Personal information
- Full name: Mawouna Kodjo Amevor
- Date of birth: 16 December 1991 (age 34)
- Place of birth: Rotterdam, Netherlands
- Height: 1.91 m (6 ft 3 in)
- Position: Centre-back

Team information
- Current team: Volendam
- Number: 3

Youth career
- ASV-DWV
- EDS
- RKSV Leonidas
- SC Feijenoord
- Dordrecht

Senior career*
- Years: Team / Apps / (Gls)
- 2010–2013: Dordrecht / 71 / (4)
- 2013–2015: Go Ahead Eagles / 35 / (2)
- 2015–2016: Notts County / 11 / (1)
- 2016–2018: Dordrecht / 56 / (0)
- 2018: Chabab Rif Al Hoceima / 0 / (0)
- 2019: Chonburi / 0 / (0)
- 2019: Persela Lamongan / 12 / (0)
- 2020–2024: Eindhoven / 146 / (15)
- 2024–: Volendam / 66 / (3)

International career^{‡}
- 2014–: Togo / 13 / (0)

= Mawouna Amevor =

Togolese footballer (born 1991)

Mawouna Kodjo Amevor (born 16 December 1991) is a professional footballer who plays as a centre-back for club Volendam. Born in the Netherlands, he represents the Togo national team.

==Club career==
He made his league debut for FC Dordrecht during the 2010–2011 season and has also played for Go Ahead Eagles, before moving abroad to join English League 2 side Notts County in 2015. He returned to Dordrecht in summer 2016.

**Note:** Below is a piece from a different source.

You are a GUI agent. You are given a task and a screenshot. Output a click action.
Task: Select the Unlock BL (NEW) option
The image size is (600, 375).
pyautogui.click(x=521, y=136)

In 2018, Amevor signed with Moroccan club Chabab Rif Al Hoceima. He soon left that club and moved to Chonburi in Thailand in November 2018 for the 2019 season. Making no appearances for that club, he signed with Indonesian club Persela Lamongan in late April 2019. Amevor left there in the summer of 2019.

On 20 January 2020, Amevor signed a contract with FC Eindhoven after a successful trial period and made his debut a day later against FC Utrecht in a KNVB Cup match.

On 21 June 2024, Amevor signed a two-year contract with recently relegated Eerste Divisie club Volendam.

==International career==
He received his first international call with Togo in October 2014.